Automated PDF Reports with Python Notebooks

apwheele · on June 29, 2022

FYI for folks if you want to convert jupyter notebooks to html you can use nbconvert:

    jupyter nbconvert --execute example_report.ipynb --no-input --to html

I have never been able to get a nice looking report in both html/PDF though via the tools to print html to PDF (as opposed to building a nice looking PDF doc using LaTeX directly). So default just worry about making the html look nice.

pplonski86 · on June 29, 2022

The Mercury uses `nbconvert` internally to convert notebooks, so you don't need to execute them manually. It also adds additional features to make it more user-friendly:

- you can add widgets (parameters) to the notebook, without rewriting the notebook,

- you can easily schedule the notebook,

- you can convert notebook to PDF with mouse click,

- you can serve interactive HTML notebooks with a Django-based server.

anyfactor · on June 29, 2022

That is super interesting. Outside of Jupyter notebooks, I have been generating PDF reports with Jinja and Pandoc.

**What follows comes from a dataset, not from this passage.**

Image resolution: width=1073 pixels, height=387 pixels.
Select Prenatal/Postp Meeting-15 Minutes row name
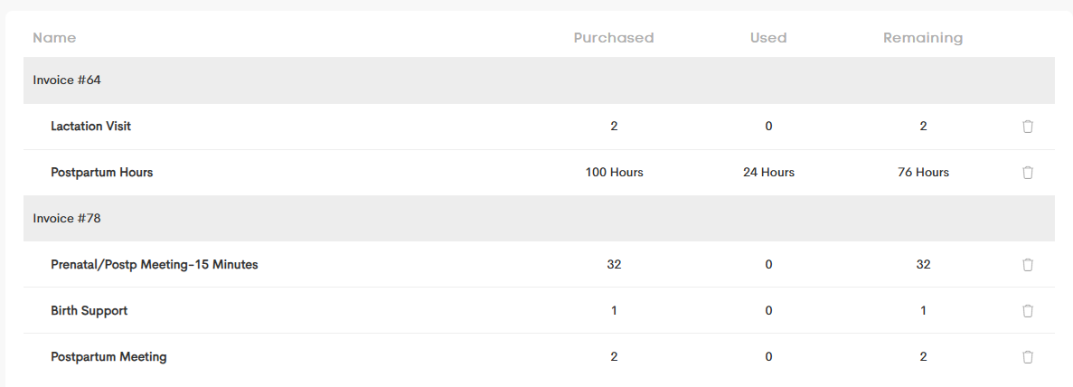coord(155,264)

- Convert dataframe and other stuff to HTML render them to usable HTML using Jinja templates.

- Generate PDF from html using Pandoc with Xlatex

annowiki · on June 29, 2022

I've been doing this but without the jinja. It's trivial to store a latex file or markdown file with something like %PLACEHOLDER% and then just run

    with open('template.tex', 'rt') as f_in:
        template = f_in.read()
    template = template.replace('%PLACEHOLDER%', data)
    fname = f'rendered-{dt.now().isoformat()}'
    with open(fname, 'wt') as f_out:
        f_out.write(template)
    fileout = 'outdir'
    subprocess.call(['pdflatex',  '--output-directory', fileout, fname])

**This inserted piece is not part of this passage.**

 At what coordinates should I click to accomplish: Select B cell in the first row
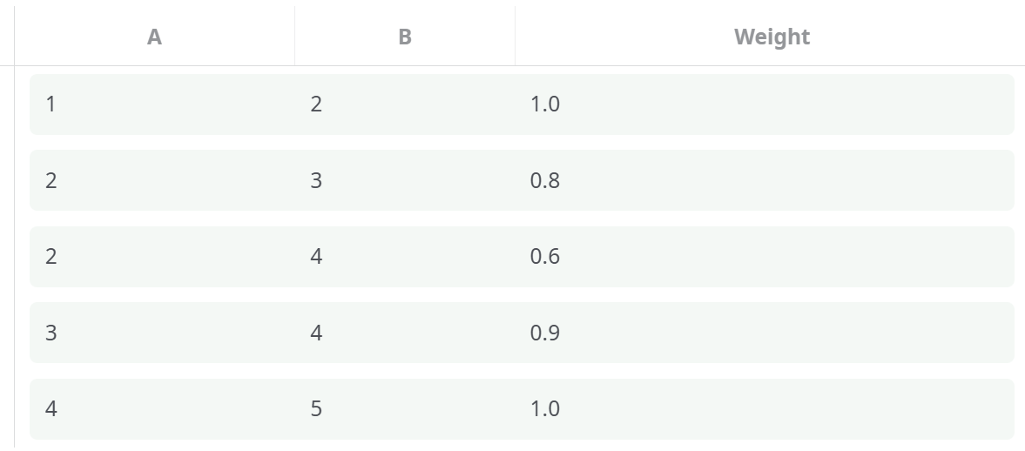pyautogui.click(x=316, y=104)
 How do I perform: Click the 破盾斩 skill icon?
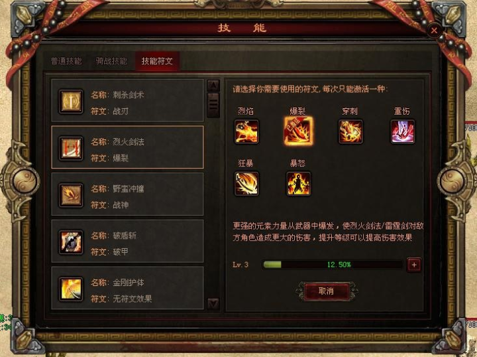pos(71,242)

pplonski86 · on June 29, 2022

There are many ways to build PDF reports with Python. The notebook approach gives some WYSIWYG while report building. Additionally, when used with Mercury framework you get scheduling and email notifications.

tpoacher · on June 29, 2022

Same. I hate jupyter notebooks with a passion.

I'm generating beautiful html/pdf reports with a simple bashscript, and minimal markup added directly to the source code. Works like a charm.

pea · on June 29, 2022

You might find the Python framework we've been working on helpful for that use-case: https://github.com/datapane/datapane. It allows you to create interactive HTML reports comprised of pandas DataFrames, plots, and UI elements (e.g. dropdowns, selects, pages).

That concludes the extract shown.